# Predicting Water Quality Using Machine Learning
Author: **Fabrice Faustin**  
This notebook demonstrates the application of supervised machine learning techniques to predict groundwater quality using a dataset from Telangana, India (2018).
We'll walk through preprocessing, modeling (Decision Tree and KNN), cross-validation, and comparison of performance using accuracy and precision.

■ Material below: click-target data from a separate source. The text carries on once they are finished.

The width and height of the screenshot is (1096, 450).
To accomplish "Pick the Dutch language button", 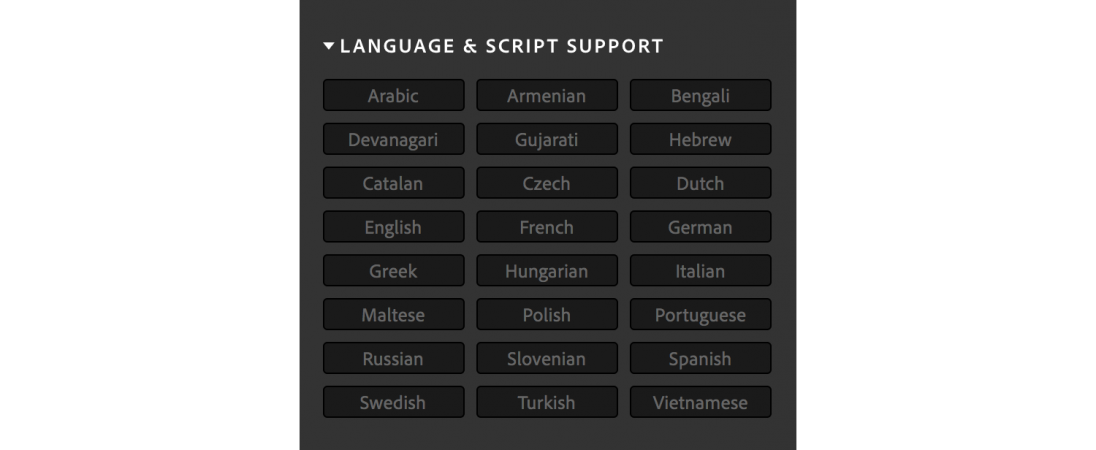I will pyautogui.click(x=700, y=184).
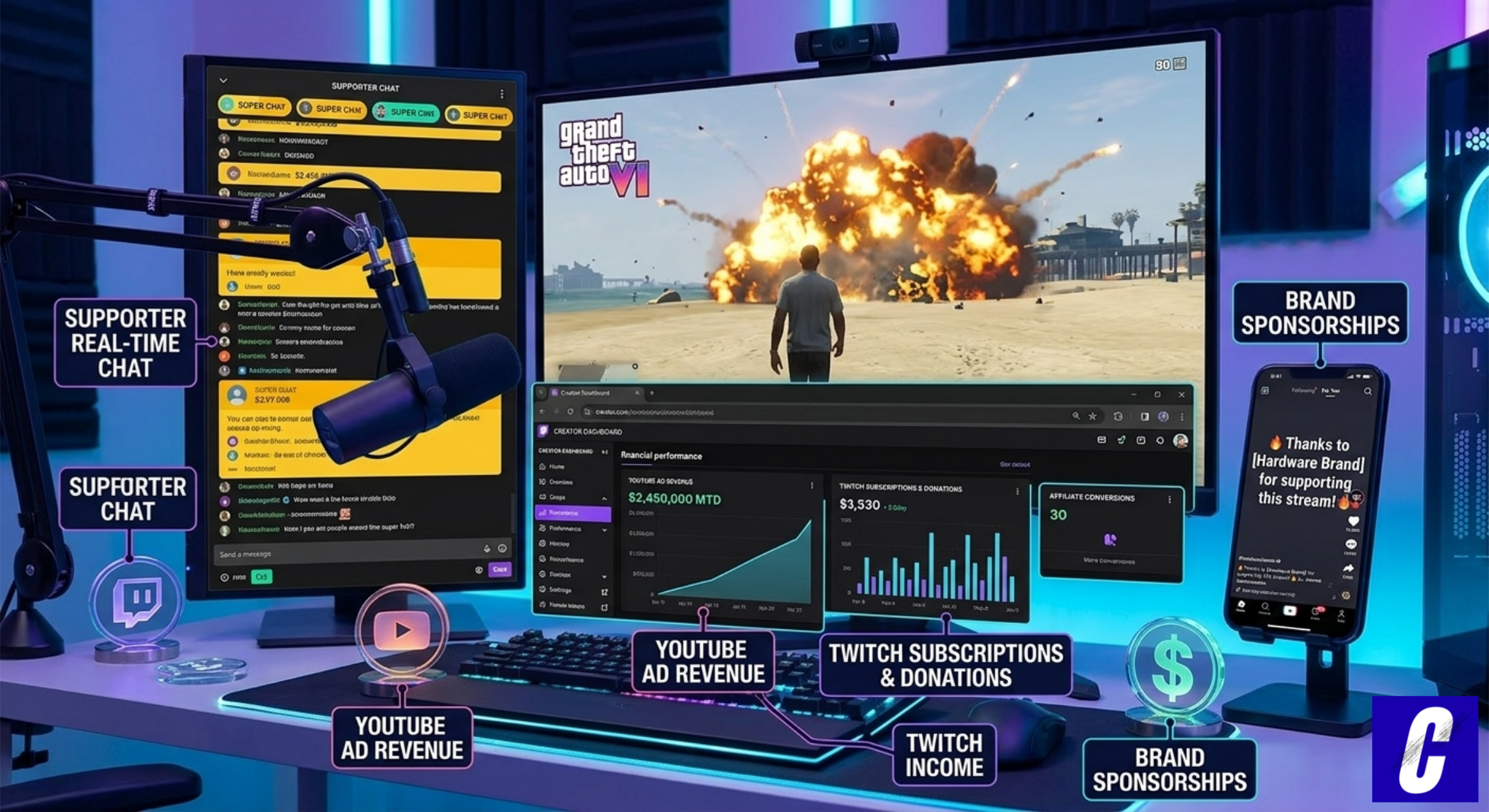Open the browser extensions puzzle icon

pyautogui.click(x=1118, y=416)
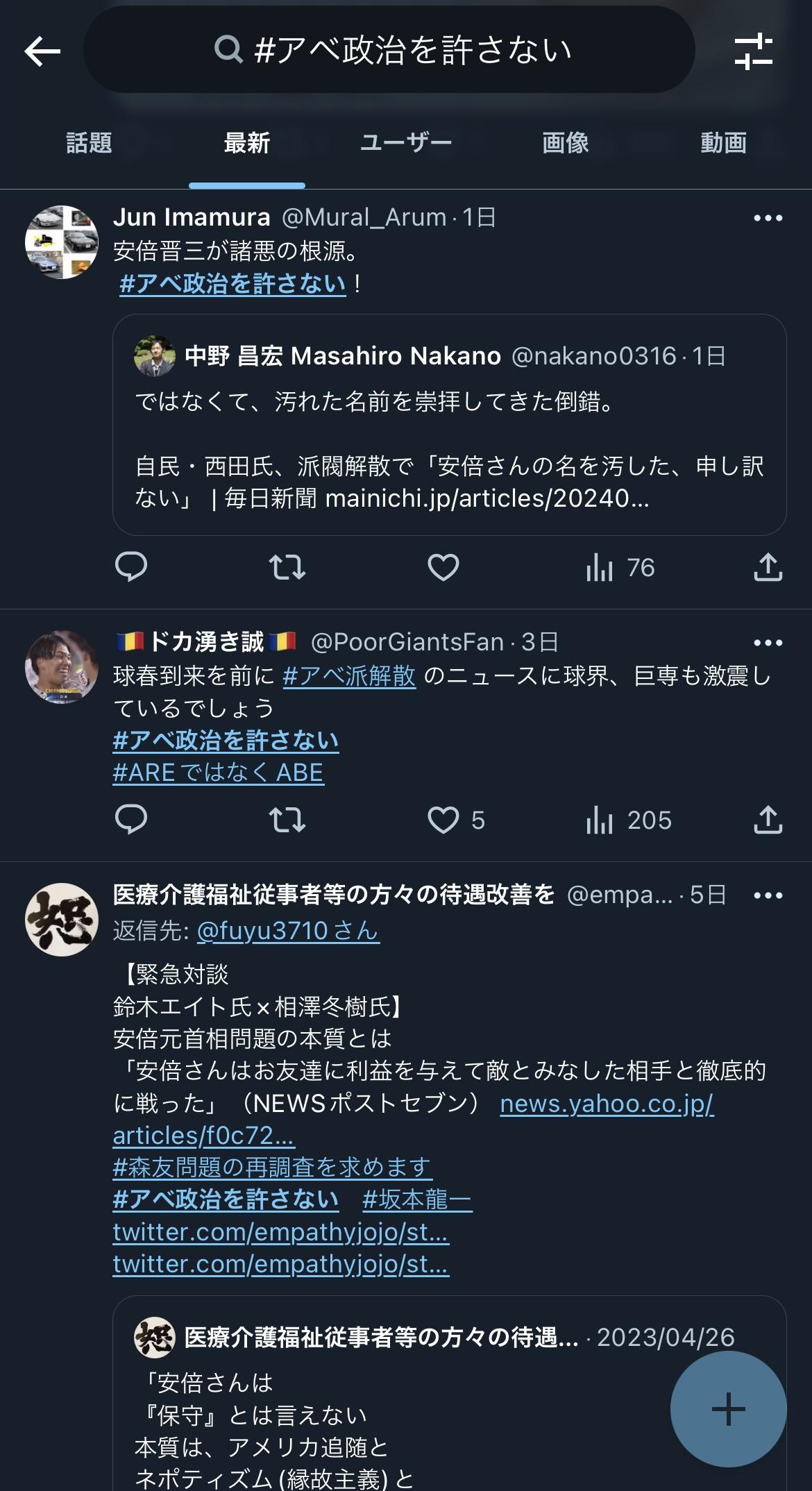The width and height of the screenshot is (812, 1491).
Task: Open more options on @PoorGiantsFan post
Action: (768, 643)
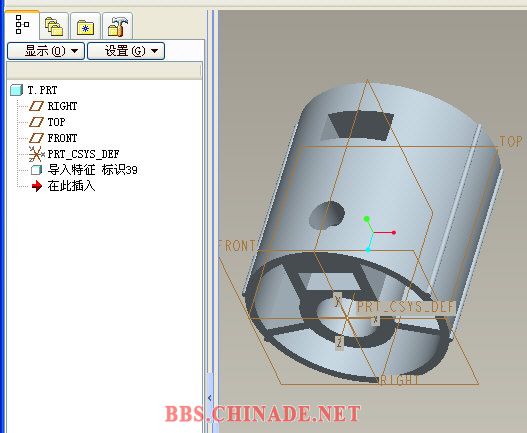Select the RIGHT plane label in viewport
This screenshot has height=433, width=527.
(399, 380)
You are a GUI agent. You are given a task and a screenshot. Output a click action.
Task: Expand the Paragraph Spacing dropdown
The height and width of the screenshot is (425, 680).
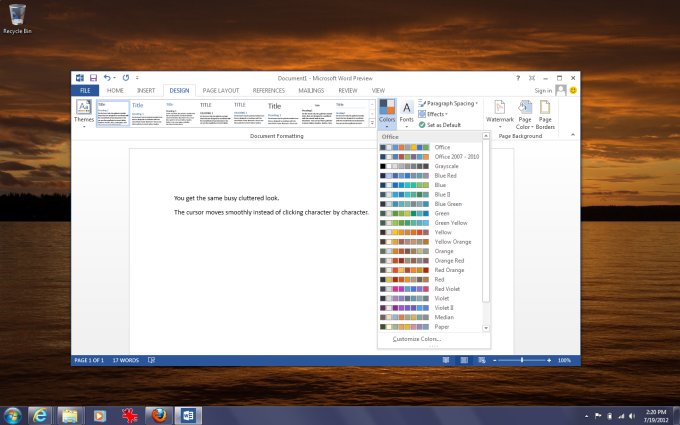(x=448, y=102)
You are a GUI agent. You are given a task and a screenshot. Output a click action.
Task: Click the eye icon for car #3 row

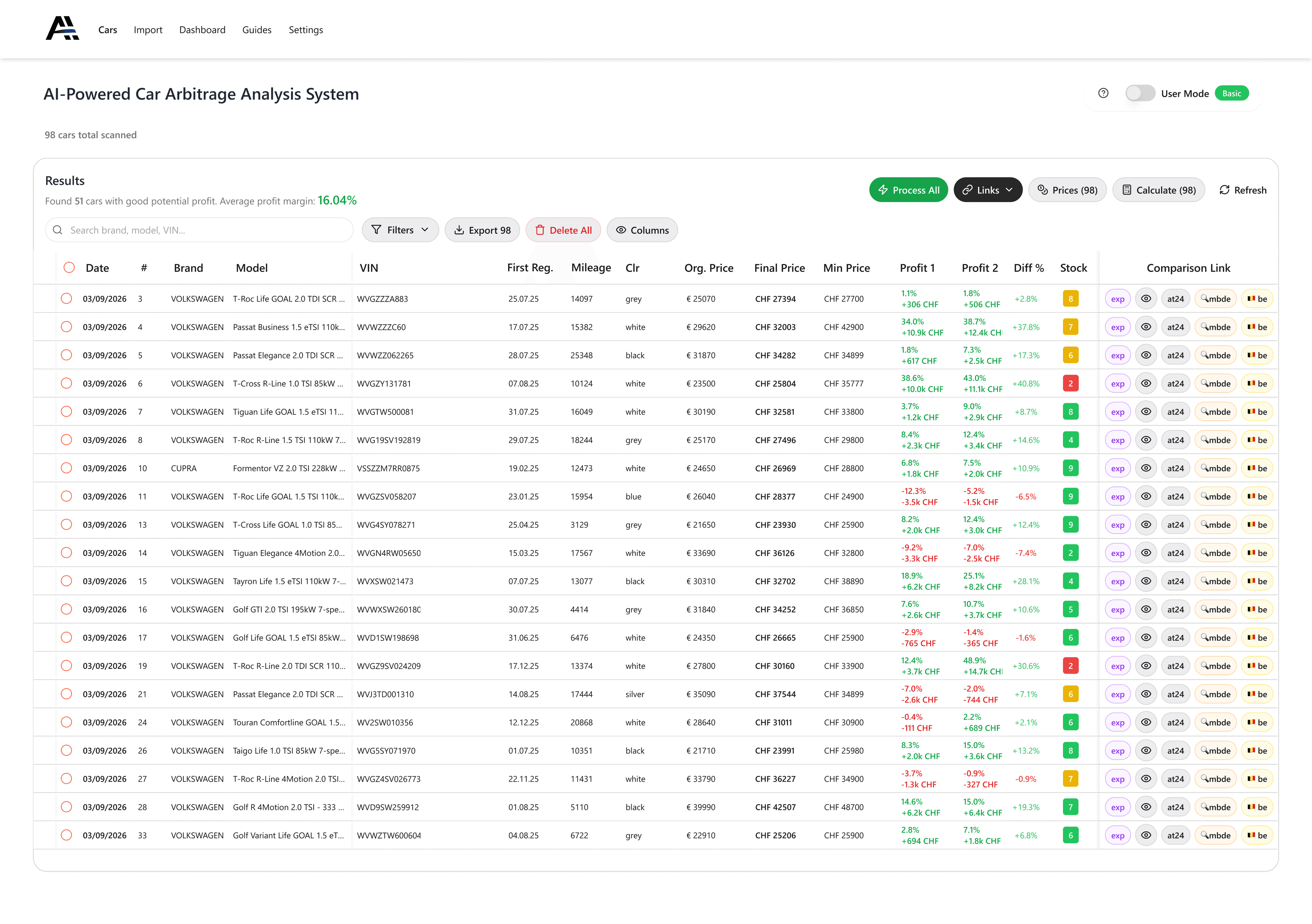tap(1146, 298)
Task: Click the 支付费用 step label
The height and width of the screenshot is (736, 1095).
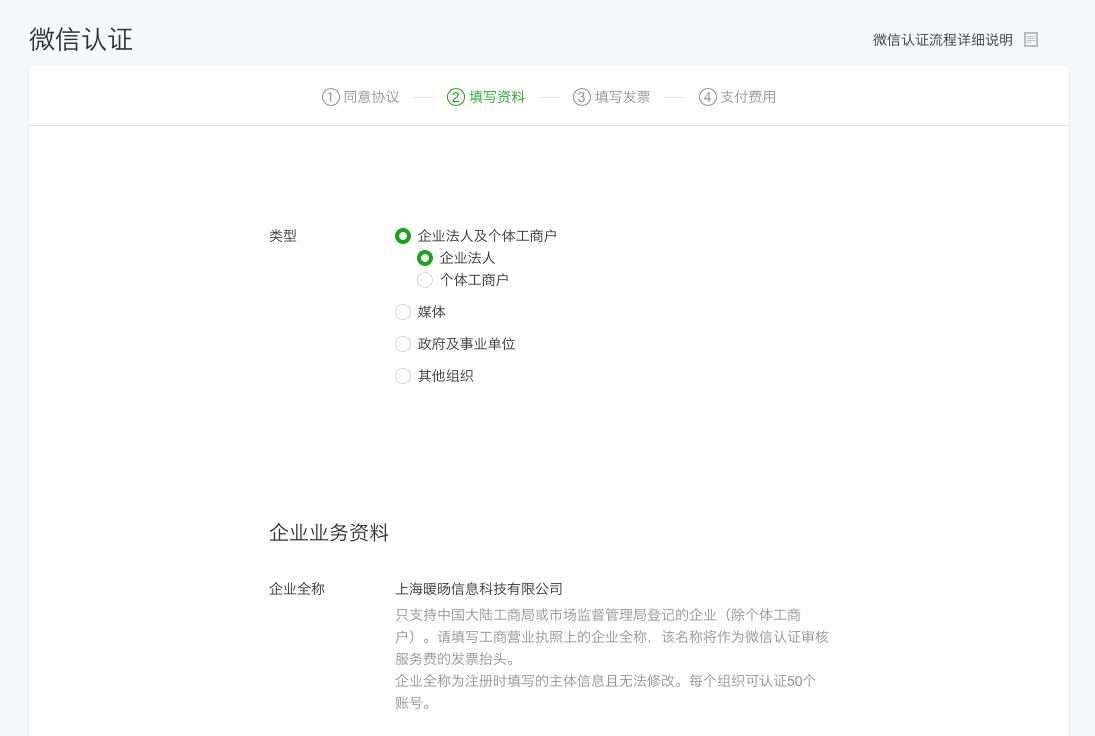Action: coord(747,96)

## 1. Load and Preprocess Data
We select only numeric features relevant for analysis and handle nulls as 0.0, following the same methodology used in the original study.

In [None]:
import pandas as pd
import csv

file_path = 'ground_water_quality_2018_post.csv'
feature_indices = list(range(4, 7)) + list(range(8, 23))
target_index = 23

features = []
target = []

with open(file_path, mode='r') as file:
    csv_reader = csv.reader(file)
    headers = next(csv_reader)

    for row in csv_reader:
        try:
            selected_features = [float(row[i]) if row[i] else 0.0 for i in feature_indices]
            if len(selected_features) != len(feature_indices):
                continue
            features.append(selected_features)
            target.append(row[target_index])
        except:
            continue

X = pd.DataFrame(features, columns=[headers[i] for i in feature_indices])
y = pd.Series(target, name="Classification")


## 2. Remove Rare Classes
To ensure valid stratified splits and meaningful cross-validation, we drop classes with fewer than 2 samples.

In [None]:
class_counts = y.value_counts()
valid_classes = class_counts[class_counts >= 2].index
mask = y.isin(valid_classes)
X = X[mask]
y = y[mask]


## 3. Encode Target and Split Dataset

In [None]:
from sklearn.preprocessing import LabelEncoder
from sklearn.model_selection import train_test_split

le = LabelEncoder()
y_encoded = le.fit_transform(y)

X_train, X_test, y_train, y_test = train_test_split(
    X, y_encoded, test_size=0.2, random_state=42, stratify=y_encoded
)

## 4. Train Models and Evaluate
We use 5-fold cross-validation and calculate both mean accuracy and precision on test data.

In [None]:
from sklearn.tree import DecisionTreeClassifier
from sklearn.neighbors import KNeighborsClassifier
from sklearn.model_selection import cross_val_score
from sklearn.metrics import precision_score
import numpy as np

results = []

# Decision Tree
for depth in [3, 5, 7]:
    model = DecisionTreeClassifier(max_depth=depth, random_state=42)
    cv_scores = cross_val_score(model, X_train, y_train, cv=5)
    model.fit(X_train, y_train)
    y_pred = model.predict(X_test)
    precision = precision_score(y_test, y_pred, average='weighted')
    results.append({
        'Model': 'Decision Tree',
        'Hyperparameter': depth,
        'CV Mean Accuracy': np.mean(cv_scores),
        'Precision': precision
    })

# KNN
for k in [5, 10, 15]:
    model = KNeighborsClassifier(n_neighbors=k)
    cv_scores = cross_val_score(model, X_train, y_train, cv=5)
    model.fit(X_train, y_train)
    y_pred = model.predict(X_test)
    precision = precision_score(y_test, y_pred, average='weighted')
    results.append({
        'Model': 'KNN',
        'Hyperparameter': k,
        'CV Mean Accuracy': np.mean(cv_scores),
        'Precision': precision
    })

results_df = pd.DataFrame(results)
results_df

## 5. Visualize Performance Comparison

In [None]:
import matplotlib.pyplot as plt
import seaborn as sns

plt.figure(figsize=(10, 6))
sns.barplot(data=results_df, x="Hyperparameter", y="CV Mean Accuracy", hue="Model")
plt.title("Mean Cross-Validation Accuracy by Model and Hyperparameter")
plt.ylabel("Mean Accuracy")
plt.xlabel("Depth (Decision Tree) / K (KNN)")
plt.grid(axis='y')
plt.legend(title='Model')
plt.tight_layout()
plt.show()

## 6. Conclusion
- The **Decision Tree (depth=5)** achieved the best combination of accuracy (~91.6%) and precision.
- **KNN** performed best in accuracy at **k=10**, though slightly lower in precision.
- Class imbalance was significant and could be further addressed using resampling techniques.
- This project illustrates the end-to-end workflow of a classification pipeline in machine learning, grounded in real-world water quality data.